Les solutions aux défis
La sécurité en Méditerranée occidentale a connu d’importants changements au Maghreb, le chaos en Libye, la guerre en Syrie et en Europe, avec le Brexit, la montée de l’extrême-droite. Mais la question est de savoir si les enjeux de sécurité vont-ils se recomposer? Quels sont les défis? Les relations entre l’Europe et le Maghreb contribuent-ils à construire de nouveaux horizons stratégiques ?
D’après Mehdi Taje, directeur de l’ITES : « Il existe de multiples contradictions. Tant que la rive nord ne fera que percevoir l’Autre sous le prisme du terrorisme, du crime organisé et de l’immigration clandestine, nous ne sommes pas sortis de l’auberge. Il est question de s’interroger sur l’identité géopolitique de l’UE, la crise économique, la montée de l’extrême droite ».
Il précise: « Nous demandons d’être traité d’égal à égal. Nous devons avoir l’ambition, dans le cadre du 5+5 , d’aborder les problématiques sécuritaires communes et nous devons le faire mais en se parlant franchement en toute objectivité. C’est un non-sens qu’il ne soit pas relancé afin de créer le Grand Maghreb, l’UMA. Nous devons ériger un système de sécurité collectif, c’est à la Tunisie de proposer une relance de l’UMA, une alternative à l’UMA. Imaginez un grand Maghreb avec des frontières ouvertes, mais avec des infrastructures, des liaisons terrestres, maritimes, aériennes, des trains à grande vitesse relayant Tunis, c’est faisable ».
Et de poursuivre : « Je pense que la Tunisie doit porter ce projet de la Méditerranée. Maghreb et Sahel c’est la même matrice stratégique et géopolitique car la sécurité du Sahel dépend de la sécurité du Maghreb, qui elle aussi dépend de la bande sahélo-sahélienne. Les décideurs ne réagissent que lorsqu’ ils sont confrontés à des gestions d’urgence. »
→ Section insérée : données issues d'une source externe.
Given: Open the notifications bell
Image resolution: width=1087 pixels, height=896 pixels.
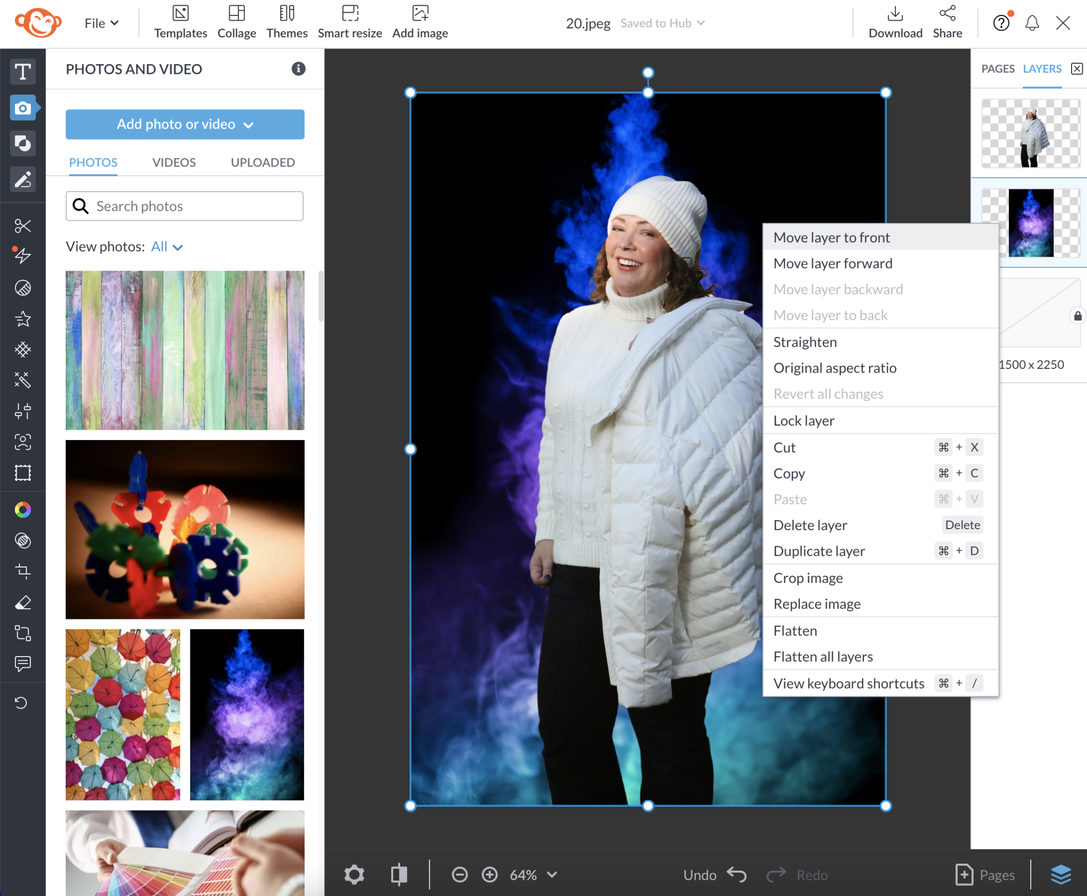Looking at the screenshot, I should [1032, 23].
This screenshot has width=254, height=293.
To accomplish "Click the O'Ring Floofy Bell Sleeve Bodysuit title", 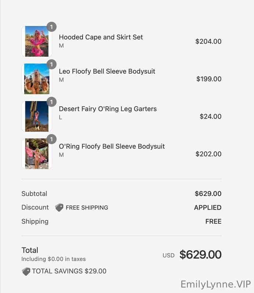I will [x=112, y=146].
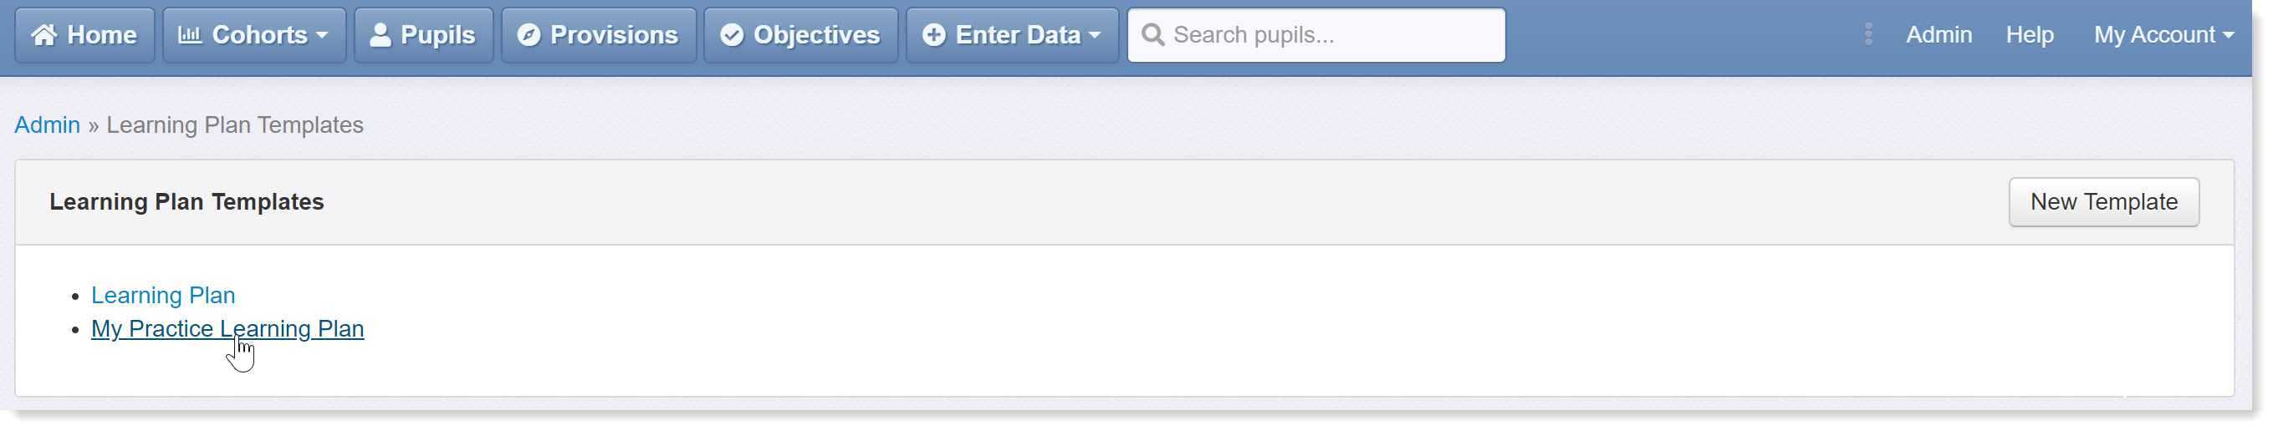The height and width of the screenshot is (431, 2273).
Task: Click the Cohorts bar chart icon
Action: 190,35
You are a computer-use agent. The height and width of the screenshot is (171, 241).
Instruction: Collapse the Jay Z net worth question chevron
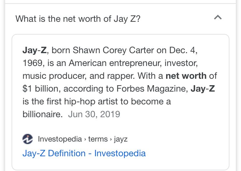[x=218, y=17]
Il conclut : « A l’image de 5+5, la Tunisie peut également porter ce projet, de créer un 5+5 maghrébo-sahélien qui intégrerait les cinq pays du Maghreb et les pays de l’Afrique de l’Ouest. Car nous avons des problématiques qui sont fondamentalement similaires. De plus, la Tunisie bénéficie d’un capital sympathie auprès des pays comme le Mali, le Tchad, le Niger… Quant à notre propre sécurité, nous ouvrons la voie aux ingérences étrangères et nous allons être dépossédés de notre avenir et de notre destin. Il ne s’agit pas de dire que la Tunisie est à l’abri ».
La nouvelle configuration de ces enjeux impose donc de repenser les conditions de la sécurité dans la région dans ses dimensions politique, économique et humaine.